→ Study material
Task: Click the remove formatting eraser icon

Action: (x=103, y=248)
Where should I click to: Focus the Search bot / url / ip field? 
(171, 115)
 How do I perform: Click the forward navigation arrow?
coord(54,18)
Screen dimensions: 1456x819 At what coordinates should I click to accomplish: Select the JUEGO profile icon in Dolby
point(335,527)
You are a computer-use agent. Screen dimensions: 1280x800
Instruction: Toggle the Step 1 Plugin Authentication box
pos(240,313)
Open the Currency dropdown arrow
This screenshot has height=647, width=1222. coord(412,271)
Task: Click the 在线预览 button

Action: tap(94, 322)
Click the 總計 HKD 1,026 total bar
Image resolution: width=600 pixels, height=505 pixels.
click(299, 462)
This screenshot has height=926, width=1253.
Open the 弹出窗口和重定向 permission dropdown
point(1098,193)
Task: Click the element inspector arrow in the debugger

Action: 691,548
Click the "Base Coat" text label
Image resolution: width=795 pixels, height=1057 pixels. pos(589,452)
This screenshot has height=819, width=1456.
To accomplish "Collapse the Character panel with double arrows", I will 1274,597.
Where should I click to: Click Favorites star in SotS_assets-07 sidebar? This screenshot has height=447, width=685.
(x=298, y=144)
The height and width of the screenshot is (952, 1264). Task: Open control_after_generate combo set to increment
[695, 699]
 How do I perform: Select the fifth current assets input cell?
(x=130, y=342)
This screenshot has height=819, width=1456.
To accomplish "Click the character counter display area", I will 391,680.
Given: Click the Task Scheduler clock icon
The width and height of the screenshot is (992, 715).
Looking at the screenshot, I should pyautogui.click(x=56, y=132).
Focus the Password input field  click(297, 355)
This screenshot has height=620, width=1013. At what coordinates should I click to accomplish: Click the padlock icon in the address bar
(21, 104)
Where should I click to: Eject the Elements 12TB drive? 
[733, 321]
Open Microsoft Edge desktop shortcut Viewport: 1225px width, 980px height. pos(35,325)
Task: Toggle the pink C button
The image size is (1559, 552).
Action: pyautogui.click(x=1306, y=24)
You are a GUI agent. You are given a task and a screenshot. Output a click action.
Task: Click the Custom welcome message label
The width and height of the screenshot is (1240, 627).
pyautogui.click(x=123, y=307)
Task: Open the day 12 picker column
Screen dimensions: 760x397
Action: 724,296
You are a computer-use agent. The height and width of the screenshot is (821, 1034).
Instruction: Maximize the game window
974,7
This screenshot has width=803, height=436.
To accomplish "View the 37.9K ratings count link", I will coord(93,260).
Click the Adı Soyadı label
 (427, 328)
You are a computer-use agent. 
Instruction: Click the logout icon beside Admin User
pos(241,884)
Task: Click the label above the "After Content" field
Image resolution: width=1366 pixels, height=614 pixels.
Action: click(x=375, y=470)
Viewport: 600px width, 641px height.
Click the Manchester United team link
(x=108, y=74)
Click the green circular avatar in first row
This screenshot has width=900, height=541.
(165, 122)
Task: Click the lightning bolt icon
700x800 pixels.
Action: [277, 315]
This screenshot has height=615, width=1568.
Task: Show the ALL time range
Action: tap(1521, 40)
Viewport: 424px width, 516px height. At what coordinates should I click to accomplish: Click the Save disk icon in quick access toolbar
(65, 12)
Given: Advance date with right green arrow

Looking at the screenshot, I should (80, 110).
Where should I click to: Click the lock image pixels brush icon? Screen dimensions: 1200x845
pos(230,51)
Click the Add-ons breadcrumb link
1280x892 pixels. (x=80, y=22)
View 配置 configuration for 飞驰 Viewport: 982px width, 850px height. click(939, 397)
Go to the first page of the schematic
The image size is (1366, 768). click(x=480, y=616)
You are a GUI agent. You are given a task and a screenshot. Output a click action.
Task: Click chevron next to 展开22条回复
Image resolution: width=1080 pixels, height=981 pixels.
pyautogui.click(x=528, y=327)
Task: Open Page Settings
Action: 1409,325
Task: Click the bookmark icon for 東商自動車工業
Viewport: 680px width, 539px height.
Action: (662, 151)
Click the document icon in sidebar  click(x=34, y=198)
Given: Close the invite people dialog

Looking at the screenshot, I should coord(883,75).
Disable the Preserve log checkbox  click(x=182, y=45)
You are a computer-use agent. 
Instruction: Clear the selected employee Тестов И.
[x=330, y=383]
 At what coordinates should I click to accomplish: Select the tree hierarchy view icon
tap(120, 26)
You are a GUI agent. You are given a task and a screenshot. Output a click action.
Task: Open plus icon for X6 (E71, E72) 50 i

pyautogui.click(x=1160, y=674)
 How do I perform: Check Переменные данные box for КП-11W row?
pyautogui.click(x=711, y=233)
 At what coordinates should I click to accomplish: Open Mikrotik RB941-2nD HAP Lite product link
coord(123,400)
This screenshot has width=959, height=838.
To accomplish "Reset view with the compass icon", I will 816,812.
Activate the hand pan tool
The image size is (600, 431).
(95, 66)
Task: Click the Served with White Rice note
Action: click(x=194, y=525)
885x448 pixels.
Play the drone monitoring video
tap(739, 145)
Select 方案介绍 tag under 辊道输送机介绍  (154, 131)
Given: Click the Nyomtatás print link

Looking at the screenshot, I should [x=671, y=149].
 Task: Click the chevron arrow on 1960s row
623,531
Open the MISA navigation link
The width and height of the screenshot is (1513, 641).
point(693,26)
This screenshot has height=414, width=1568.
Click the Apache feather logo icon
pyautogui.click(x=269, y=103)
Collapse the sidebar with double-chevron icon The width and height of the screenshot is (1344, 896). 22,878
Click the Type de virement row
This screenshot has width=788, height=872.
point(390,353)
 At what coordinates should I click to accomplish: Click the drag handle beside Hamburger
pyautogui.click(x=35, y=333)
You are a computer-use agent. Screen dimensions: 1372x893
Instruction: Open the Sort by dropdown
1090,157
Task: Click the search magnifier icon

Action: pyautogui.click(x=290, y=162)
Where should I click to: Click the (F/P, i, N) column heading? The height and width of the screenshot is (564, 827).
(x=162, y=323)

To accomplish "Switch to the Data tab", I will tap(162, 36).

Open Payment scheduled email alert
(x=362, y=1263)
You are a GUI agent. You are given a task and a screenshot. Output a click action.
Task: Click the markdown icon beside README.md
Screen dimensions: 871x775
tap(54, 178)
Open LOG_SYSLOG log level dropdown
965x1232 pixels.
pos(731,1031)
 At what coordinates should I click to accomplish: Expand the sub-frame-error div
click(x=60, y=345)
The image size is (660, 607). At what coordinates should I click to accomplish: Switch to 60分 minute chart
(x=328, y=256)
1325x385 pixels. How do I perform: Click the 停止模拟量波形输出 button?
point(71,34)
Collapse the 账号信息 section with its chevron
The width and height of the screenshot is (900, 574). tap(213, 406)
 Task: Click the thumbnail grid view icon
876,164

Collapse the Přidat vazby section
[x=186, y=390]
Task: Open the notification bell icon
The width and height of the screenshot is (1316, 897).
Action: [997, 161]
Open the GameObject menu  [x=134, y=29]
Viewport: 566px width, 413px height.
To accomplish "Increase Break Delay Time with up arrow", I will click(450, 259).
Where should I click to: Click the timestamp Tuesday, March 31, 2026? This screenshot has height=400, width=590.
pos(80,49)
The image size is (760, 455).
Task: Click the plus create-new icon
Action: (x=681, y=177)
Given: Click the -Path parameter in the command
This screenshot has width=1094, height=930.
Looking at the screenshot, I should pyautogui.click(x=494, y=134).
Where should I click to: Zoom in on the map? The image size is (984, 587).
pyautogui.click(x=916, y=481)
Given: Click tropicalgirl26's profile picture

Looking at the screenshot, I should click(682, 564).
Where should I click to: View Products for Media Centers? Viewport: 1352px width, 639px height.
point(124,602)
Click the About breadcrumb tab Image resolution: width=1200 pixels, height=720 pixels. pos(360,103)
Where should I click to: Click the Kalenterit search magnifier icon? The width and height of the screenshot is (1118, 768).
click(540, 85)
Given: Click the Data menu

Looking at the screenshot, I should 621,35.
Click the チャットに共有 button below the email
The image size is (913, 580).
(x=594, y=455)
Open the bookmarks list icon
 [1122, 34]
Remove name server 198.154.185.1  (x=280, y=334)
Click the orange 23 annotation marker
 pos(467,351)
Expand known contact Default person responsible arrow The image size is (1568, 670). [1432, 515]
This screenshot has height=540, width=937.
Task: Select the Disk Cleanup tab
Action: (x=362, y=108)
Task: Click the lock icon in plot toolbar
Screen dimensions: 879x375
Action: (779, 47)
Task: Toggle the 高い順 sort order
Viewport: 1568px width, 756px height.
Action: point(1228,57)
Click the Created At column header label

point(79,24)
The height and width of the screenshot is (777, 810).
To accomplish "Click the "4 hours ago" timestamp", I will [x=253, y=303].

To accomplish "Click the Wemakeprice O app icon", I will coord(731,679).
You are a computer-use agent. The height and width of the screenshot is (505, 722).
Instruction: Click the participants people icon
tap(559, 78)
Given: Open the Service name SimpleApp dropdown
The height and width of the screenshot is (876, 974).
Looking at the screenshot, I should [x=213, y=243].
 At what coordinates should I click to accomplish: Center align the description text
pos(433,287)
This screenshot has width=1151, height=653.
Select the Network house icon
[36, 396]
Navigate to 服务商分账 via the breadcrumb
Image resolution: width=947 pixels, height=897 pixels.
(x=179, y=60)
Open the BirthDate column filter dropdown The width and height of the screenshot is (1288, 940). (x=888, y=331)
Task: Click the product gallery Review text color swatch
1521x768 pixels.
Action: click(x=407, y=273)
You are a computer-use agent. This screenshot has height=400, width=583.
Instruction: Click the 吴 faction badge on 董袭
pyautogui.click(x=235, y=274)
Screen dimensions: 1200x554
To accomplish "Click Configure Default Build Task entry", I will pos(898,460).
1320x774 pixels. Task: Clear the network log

→ Task to carry out
When a line in the data holds the word "computer", show that line.

→ Answer to this exercise
You are a computer-use agent. Screen dimensions: 1280x800
You are a computer-use agent. The height and width of the screenshot is (821, 1034).
You are a computer-use agent. 
You are a computer-use agent. 
You are a computer-use agent. Screen dimensions: 1372x893
You are a computer-use agent. The height and width of the screenshot is (505, 722).
You are a computer-use agent. This screenshot has height=400, width=583.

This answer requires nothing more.